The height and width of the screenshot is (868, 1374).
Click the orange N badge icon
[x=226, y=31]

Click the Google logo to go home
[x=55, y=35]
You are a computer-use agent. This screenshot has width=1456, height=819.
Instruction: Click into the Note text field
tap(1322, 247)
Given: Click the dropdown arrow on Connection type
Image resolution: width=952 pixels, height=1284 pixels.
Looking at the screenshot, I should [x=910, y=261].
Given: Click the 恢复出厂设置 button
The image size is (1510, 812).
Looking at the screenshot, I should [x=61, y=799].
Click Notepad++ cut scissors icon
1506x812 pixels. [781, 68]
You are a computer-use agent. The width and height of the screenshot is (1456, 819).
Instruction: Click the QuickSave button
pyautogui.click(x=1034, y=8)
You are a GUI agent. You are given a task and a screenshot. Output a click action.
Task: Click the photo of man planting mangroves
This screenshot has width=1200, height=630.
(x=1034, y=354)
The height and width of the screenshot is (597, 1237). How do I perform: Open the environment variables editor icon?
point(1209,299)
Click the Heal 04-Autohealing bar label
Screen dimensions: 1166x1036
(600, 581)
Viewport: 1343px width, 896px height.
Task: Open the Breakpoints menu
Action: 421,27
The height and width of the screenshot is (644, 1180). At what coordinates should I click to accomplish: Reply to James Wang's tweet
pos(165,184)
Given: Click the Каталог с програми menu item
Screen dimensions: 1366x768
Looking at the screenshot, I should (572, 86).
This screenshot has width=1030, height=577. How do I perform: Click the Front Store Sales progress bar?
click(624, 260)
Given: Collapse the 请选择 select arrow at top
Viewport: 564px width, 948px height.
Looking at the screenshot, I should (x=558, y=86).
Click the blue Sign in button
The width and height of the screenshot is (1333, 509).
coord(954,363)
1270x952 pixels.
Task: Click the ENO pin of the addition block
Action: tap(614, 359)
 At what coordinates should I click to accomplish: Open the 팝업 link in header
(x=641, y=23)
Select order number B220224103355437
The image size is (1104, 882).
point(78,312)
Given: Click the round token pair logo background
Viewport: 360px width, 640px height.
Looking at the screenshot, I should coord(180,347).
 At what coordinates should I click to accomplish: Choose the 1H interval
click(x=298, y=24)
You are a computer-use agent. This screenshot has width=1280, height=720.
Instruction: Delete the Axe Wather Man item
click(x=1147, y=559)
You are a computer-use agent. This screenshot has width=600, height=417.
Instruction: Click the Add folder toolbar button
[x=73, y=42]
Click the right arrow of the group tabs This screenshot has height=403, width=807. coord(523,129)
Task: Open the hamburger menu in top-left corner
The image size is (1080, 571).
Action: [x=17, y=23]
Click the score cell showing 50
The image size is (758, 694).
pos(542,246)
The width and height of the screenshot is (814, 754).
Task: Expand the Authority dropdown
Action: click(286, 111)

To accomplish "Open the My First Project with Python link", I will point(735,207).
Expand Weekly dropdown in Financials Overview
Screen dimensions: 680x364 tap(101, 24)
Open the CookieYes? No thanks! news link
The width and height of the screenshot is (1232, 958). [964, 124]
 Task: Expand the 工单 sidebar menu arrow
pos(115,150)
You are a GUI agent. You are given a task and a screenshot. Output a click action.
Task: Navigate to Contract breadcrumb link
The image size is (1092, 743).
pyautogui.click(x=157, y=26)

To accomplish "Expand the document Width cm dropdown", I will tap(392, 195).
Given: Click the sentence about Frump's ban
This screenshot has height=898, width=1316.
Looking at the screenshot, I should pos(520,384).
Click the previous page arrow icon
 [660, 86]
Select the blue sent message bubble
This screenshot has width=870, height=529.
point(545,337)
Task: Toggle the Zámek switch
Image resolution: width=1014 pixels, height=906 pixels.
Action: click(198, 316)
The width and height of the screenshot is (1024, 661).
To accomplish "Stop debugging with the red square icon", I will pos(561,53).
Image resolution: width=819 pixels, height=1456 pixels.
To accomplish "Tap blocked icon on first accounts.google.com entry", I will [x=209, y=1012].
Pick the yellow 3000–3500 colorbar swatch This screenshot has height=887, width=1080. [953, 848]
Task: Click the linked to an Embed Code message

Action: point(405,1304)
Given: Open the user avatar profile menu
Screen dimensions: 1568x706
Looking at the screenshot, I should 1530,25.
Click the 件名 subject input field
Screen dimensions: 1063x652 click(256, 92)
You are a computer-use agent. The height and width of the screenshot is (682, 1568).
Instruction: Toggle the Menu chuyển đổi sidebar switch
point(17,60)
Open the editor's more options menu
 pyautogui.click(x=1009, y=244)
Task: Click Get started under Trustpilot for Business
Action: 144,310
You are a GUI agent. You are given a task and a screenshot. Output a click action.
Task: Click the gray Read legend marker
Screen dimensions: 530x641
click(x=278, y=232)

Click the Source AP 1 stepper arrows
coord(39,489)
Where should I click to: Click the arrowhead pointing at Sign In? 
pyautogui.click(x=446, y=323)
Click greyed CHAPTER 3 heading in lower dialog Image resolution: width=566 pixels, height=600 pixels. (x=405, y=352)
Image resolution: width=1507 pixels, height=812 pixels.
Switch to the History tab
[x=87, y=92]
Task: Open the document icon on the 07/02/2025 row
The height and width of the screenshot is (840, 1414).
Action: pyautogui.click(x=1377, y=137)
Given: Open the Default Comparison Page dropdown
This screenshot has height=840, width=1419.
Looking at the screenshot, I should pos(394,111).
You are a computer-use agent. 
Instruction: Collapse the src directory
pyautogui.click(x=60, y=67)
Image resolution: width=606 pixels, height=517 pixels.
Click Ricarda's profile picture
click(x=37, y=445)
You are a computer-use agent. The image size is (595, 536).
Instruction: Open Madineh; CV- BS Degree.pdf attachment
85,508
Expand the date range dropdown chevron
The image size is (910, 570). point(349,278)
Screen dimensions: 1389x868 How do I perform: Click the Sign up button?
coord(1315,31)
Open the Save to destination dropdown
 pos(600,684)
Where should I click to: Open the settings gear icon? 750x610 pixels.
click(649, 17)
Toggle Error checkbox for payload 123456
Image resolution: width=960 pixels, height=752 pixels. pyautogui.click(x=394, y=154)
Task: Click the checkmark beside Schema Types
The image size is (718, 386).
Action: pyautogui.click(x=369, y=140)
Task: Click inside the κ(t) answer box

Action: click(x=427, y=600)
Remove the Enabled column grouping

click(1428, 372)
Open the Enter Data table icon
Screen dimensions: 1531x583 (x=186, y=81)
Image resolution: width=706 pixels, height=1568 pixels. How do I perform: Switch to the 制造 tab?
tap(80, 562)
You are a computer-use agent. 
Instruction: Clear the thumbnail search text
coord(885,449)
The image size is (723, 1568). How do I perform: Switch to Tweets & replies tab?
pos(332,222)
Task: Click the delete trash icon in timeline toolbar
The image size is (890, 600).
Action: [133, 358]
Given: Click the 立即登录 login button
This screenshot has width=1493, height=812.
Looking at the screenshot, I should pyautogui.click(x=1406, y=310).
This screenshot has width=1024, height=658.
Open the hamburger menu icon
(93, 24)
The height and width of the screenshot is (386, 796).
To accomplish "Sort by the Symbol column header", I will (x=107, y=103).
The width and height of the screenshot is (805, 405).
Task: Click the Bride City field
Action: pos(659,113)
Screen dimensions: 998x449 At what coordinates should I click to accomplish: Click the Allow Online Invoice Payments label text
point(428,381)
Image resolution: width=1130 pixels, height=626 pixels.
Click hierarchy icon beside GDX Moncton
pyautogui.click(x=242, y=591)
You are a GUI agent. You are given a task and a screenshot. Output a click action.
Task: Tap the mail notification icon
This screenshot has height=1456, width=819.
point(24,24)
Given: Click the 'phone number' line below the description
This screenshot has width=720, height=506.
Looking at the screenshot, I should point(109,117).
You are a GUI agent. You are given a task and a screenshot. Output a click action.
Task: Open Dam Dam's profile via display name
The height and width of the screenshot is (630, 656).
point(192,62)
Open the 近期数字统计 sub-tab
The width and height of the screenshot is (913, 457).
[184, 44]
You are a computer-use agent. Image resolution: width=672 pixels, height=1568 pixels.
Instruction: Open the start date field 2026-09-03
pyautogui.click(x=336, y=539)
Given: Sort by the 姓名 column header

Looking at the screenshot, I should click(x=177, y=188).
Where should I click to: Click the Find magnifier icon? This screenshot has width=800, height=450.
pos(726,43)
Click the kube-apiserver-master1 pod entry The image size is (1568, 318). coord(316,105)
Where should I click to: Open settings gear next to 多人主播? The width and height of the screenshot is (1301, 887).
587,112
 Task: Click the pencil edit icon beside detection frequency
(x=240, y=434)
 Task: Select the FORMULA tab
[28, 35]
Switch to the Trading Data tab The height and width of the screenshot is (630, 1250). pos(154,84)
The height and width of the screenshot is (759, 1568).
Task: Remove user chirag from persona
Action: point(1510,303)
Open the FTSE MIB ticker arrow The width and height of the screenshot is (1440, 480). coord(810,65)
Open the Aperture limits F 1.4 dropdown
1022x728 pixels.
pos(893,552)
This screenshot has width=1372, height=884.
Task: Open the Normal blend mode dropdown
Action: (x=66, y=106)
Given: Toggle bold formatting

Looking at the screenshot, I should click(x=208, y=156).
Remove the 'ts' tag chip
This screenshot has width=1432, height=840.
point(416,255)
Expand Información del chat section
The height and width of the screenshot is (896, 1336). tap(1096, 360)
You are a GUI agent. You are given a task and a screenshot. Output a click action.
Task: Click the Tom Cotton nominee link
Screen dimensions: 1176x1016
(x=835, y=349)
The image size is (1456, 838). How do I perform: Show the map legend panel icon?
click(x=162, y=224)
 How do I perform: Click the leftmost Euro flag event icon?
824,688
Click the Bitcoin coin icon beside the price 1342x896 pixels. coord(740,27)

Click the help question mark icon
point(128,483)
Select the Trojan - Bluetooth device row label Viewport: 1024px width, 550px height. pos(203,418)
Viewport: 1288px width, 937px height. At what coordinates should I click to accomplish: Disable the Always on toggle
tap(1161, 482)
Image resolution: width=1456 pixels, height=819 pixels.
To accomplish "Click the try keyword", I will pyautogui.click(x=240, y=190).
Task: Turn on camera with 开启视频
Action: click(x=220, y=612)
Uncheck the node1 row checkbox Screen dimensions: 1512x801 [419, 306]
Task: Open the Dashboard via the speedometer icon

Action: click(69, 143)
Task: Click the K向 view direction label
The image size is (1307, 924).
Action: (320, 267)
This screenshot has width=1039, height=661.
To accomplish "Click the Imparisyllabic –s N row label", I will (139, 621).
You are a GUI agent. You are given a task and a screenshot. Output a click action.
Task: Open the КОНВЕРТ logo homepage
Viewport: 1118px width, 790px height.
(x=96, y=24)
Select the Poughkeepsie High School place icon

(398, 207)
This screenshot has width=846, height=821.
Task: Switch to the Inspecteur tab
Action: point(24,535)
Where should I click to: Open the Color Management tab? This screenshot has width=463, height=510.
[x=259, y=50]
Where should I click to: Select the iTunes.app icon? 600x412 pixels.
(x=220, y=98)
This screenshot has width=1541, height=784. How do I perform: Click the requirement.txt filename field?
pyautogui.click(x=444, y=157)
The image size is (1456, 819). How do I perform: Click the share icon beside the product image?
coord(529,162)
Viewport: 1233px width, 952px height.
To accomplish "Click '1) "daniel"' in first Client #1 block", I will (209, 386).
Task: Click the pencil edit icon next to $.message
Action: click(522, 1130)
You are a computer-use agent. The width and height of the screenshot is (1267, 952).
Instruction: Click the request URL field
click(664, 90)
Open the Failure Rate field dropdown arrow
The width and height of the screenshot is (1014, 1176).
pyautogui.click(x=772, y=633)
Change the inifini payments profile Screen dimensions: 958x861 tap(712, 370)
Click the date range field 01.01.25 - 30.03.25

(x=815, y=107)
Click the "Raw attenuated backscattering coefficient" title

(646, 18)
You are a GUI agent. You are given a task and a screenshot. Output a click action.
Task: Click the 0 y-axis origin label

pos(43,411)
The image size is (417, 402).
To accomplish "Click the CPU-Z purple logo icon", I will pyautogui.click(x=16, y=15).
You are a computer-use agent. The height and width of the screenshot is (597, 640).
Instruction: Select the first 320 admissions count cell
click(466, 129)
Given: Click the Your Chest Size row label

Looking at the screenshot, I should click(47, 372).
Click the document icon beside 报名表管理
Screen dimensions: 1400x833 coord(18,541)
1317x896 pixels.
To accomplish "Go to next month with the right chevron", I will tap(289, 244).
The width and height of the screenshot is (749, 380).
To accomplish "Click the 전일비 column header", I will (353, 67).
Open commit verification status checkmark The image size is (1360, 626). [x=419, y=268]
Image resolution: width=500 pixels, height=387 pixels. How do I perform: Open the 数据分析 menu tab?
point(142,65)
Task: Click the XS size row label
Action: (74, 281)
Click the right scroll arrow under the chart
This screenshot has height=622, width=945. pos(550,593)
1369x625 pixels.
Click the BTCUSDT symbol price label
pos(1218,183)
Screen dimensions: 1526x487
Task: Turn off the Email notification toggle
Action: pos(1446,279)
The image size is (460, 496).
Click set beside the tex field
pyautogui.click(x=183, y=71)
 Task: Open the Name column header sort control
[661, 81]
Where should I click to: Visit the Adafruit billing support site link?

Written task →
Copy the rows word for word, from the line with "Click the right scroll arrow under the chart" through the last of the rows.

Full solution →
Click the right scroll arrow under the chart
This screenshot has height=622, width=945. pos(550,593)
1369x625 pixels.
Click the BTCUSDT symbol price label
pos(1218,183)
Screen dimensions: 1526x487
Task: Turn off the Email notification toggle
Action: pos(1446,279)
The image size is (460, 496).
Click set beside the tex field
pyautogui.click(x=183, y=71)
 Task: Open the Name column header sort control
[661, 81]
Where should I click to: Visit the Adafruit billing support site link?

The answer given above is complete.